* WORK TO BE COMPLETED
Reproduce every one of the following lines word for word.

* MATERIAL PROVIDED
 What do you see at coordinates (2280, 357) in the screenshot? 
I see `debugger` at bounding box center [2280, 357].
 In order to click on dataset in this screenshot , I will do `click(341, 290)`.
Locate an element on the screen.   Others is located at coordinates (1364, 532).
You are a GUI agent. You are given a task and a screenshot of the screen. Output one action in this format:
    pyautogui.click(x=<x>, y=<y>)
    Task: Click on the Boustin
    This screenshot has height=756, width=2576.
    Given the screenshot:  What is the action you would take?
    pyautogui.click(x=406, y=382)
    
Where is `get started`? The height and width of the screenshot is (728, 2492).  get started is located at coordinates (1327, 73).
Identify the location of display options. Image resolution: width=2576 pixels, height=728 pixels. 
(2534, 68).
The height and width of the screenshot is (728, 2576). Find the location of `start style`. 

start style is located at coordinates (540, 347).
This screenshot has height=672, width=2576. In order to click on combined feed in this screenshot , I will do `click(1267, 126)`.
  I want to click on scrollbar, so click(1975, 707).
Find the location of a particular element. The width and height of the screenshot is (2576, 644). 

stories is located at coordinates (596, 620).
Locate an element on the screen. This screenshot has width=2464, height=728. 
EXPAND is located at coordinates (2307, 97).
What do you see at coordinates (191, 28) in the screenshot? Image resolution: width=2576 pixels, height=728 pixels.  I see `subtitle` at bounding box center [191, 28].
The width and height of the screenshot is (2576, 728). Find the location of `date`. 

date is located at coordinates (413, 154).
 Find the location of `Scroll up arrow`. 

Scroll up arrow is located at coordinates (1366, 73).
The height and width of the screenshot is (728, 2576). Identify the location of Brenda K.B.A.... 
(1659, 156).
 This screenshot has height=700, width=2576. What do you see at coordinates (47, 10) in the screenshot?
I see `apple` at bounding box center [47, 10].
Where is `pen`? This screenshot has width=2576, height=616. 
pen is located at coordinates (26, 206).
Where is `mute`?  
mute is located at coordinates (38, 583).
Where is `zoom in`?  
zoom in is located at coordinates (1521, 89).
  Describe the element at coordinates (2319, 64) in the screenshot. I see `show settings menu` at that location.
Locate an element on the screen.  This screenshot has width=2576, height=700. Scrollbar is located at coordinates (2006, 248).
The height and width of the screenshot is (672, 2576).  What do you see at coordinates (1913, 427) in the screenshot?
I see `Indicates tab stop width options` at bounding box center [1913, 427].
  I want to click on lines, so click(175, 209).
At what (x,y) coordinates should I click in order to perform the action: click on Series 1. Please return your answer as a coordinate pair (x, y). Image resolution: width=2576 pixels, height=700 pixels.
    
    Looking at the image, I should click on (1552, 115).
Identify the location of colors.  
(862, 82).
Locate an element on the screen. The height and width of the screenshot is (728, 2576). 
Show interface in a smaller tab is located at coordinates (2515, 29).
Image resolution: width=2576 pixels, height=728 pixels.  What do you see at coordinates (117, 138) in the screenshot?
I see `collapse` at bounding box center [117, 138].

* RESULT FOR THIS EXERCISE
 What do you see at coordinates (2280, 357) in the screenshot? 
I see `debugger` at bounding box center [2280, 357].
 In order to click on dataset in this screenshot , I will do `click(341, 290)`.
Locate an element on the screen.   Others is located at coordinates (1364, 532).
You are a GUI agent. You are given a task and a screenshot of the screen. Output one action in this format:
    pyautogui.click(x=<x>, y=<y>)
    Task: Click on the Boustin
    This screenshot has height=756, width=2576.
    Given the screenshot:  What is the action you would take?
    pyautogui.click(x=406, y=382)
    
Where is `get started`? The height and width of the screenshot is (728, 2492).  get started is located at coordinates (1327, 73).
Identify the location of display options. Image resolution: width=2576 pixels, height=728 pixels. 
(2534, 68).
The height and width of the screenshot is (728, 2576). Find the location of `start style`. 

start style is located at coordinates (540, 347).
This screenshot has height=672, width=2576. In order to click on combined feed in this screenshot , I will do `click(1267, 126)`.
  I want to click on scrollbar, so click(1975, 707).
Find the location of a particular element. The width and height of the screenshot is (2576, 644). 

stories is located at coordinates (596, 620).
Locate an element on the screen. This screenshot has width=2464, height=728. 
EXPAND is located at coordinates (2307, 97).
What do you see at coordinates (191, 28) in the screenshot? Image resolution: width=2576 pixels, height=728 pixels.  I see `subtitle` at bounding box center [191, 28].
The width and height of the screenshot is (2576, 728). Find the location of `date`. 

date is located at coordinates (413, 154).
 Find the location of `Scroll up arrow`. 

Scroll up arrow is located at coordinates (1366, 73).
The height and width of the screenshot is (728, 2576). Identify the location of Brenda K.B.A.... 
(1659, 156).
 This screenshot has height=700, width=2576. What do you see at coordinates (47, 10) in the screenshot?
I see `apple` at bounding box center [47, 10].
Where is `pen`? This screenshot has width=2576, height=616. 
pen is located at coordinates (26, 206).
Where is `mute`?  
mute is located at coordinates (38, 583).
Where is `zoom in`?  
zoom in is located at coordinates (1521, 89).
  Describe the element at coordinates (2319, 64) in the screenshot. I see `show settings menu` at that location.
Locate an element on the screen.  This screenshot has width=2576, height=700. Scrollbar is located at coordinates (2006, 248).
The height and width of the screenshot is (672, 2576).  What do you see at coordinates (1913, 427) in the screenshot?
I see `Indicates tab stop width options` at bounding box center [1913, 427].
  I want to click on lines, so click(175, 209).
At what (x,y) coordinates should I click in order to perform the action: click on Series 1. Please return your answer as a coordinate pair (x, y). Image resolution: width=2576 pixels, height=700 pixels.
    
    Looking at the image, I should click on (1552, 115).
Identify the location of colors.  
(862, 82).
Locate an element on the screen. The height and width of the screenshot is (728, 2576). 
Show interface in a smaller tab is located at coordinates (2515, 29).
Image resolution: width=2576 pixels, height=728 pixels.  What do you see at coordinates (117, 138) in the screenshot?
I see `collapse` at bounding box center [117, 138].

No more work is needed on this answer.